For this particular problem, we can make use of a trigonometric identity, namely

#1+cot^2(theta) = csc^2(theta)#

Modifying the left-hand side, we can write

#(csc^2(theta))/(sec(theta)) = csc(theta)cot(theta)#

Now, we can use the reciprocal identities of #csc(theta)#, #sec(theta)# and #cot(theta)#, which are the following:

#csc(theta) = 1/sin(theta)#

#sec(theta) = 1/cos(theta)#

#cot(theta) = cos(theta)/sin(theta)#

Replacing the left-hand side with these reciprocal identities we get

#(1/sin^2(theta))/(1/cos(theta)) = csc(theta)cot(theta)#

To make the left-hand side a lot easier, we can multiply both the numerator and denominator by the reciprocal of the denominator, namely #cos(theta)#, giving us

#(1/sin^2(theta) * cos(theta)/1)/(cancel(1/cos(theta) * cos(theta)/1)) = csc(theta)cot(theta)#

#(cos(theta))/(sin^2(theta)) = csc(theta)cot(theta)#

By converting the left-hand side back to it's original identities, we can conclude that it does, in fact, equal to the right-hand side.

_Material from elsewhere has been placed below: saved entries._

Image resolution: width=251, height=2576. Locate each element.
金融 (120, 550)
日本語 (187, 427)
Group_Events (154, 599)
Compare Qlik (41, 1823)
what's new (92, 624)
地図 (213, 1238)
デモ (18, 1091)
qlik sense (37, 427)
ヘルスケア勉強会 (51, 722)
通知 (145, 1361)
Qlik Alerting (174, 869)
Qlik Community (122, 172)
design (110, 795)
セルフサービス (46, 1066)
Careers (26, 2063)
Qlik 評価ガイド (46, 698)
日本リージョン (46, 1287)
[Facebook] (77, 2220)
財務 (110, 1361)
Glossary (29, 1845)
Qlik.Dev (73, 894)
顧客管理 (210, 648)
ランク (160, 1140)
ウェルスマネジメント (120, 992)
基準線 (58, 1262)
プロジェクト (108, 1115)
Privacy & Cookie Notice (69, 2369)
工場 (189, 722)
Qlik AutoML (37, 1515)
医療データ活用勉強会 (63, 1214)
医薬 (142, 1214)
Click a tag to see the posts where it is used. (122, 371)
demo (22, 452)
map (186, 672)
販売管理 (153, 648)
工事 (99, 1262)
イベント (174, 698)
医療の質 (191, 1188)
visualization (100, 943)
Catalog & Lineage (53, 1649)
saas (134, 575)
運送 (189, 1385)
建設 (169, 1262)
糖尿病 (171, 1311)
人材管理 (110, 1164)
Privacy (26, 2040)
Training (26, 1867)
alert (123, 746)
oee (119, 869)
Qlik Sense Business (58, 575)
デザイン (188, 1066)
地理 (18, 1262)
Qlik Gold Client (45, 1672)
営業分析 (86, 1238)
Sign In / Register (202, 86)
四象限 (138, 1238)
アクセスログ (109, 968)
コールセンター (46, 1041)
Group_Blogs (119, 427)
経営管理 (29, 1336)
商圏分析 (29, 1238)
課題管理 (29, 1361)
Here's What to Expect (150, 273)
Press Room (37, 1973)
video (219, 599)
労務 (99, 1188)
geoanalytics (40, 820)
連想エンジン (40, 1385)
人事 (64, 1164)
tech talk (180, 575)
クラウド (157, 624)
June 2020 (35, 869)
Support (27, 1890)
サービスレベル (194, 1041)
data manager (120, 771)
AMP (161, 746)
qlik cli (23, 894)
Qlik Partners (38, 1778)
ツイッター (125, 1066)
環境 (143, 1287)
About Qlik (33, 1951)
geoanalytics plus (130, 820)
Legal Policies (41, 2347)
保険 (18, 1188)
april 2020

#1/sin(theta) * (cos(theta))/(sin(theta)) = csc(theta)cot(theta)#

#csc(theta)cot(theta) = csc(theta)cot(theta)#

Thus, we have verified this equation.

Explanation:

I recommend modifying one side only, just so it is much clearer as to what is going on in the first place. These problems mostly require trigonometric identities and reciprocal identities, so make sure you know how to use them.